→ Records for processing:
────────

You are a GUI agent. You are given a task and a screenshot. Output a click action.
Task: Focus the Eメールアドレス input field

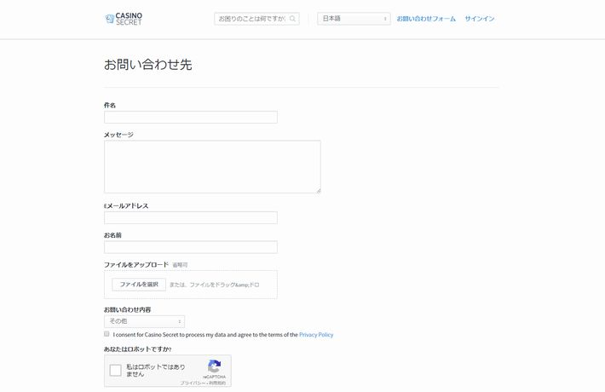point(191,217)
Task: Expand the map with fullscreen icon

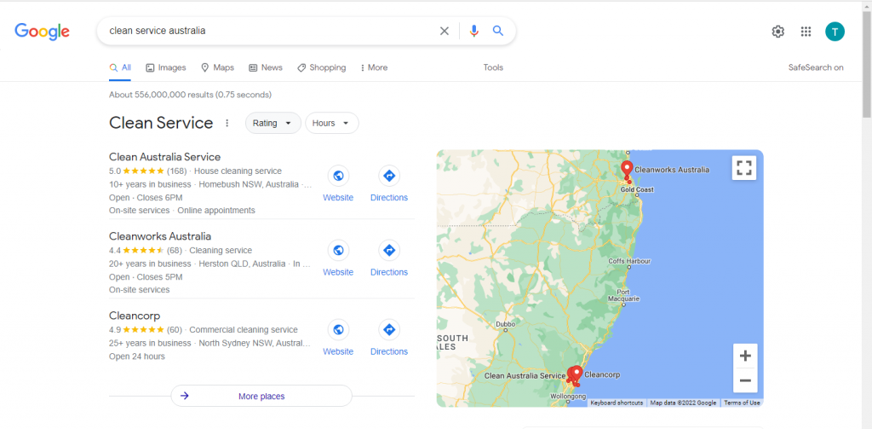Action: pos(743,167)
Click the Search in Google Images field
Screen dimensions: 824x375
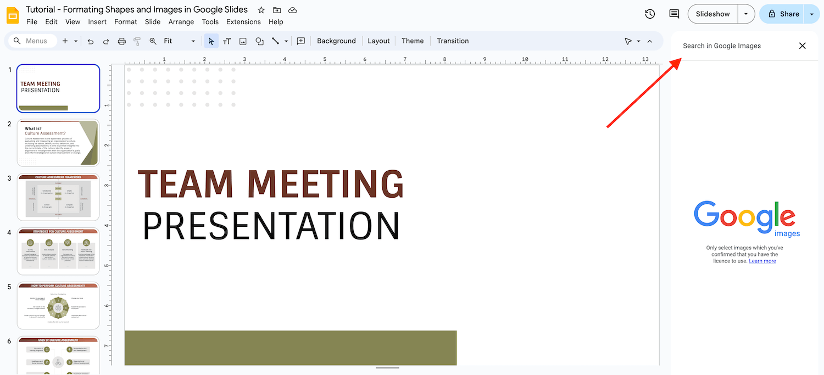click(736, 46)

────────

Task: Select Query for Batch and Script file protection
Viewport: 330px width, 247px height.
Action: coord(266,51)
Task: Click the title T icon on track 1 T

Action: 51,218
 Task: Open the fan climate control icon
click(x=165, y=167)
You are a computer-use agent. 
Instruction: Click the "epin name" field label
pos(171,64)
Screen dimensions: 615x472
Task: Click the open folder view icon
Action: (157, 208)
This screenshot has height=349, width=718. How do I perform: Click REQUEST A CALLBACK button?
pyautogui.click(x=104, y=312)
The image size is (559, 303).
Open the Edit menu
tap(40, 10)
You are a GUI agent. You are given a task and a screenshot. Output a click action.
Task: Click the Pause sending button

────────

→ Stated problem:
Copy the items word for word, from the line containing "This screenshot has" through the line containing "Task: Click the Pause sending button".

→ Result of the task:
This screenshot has height=349, width=718. How do I perform: Click REQUEST A CALLBACK button?
pyautogui.click(x=104, y=312)
The image size is (559, 303).
Open the Edit menu
tap(40, 10)
You are a GUI agent. You are given a task and a screenshot. Output a click action.
Task: Click the Pause sending button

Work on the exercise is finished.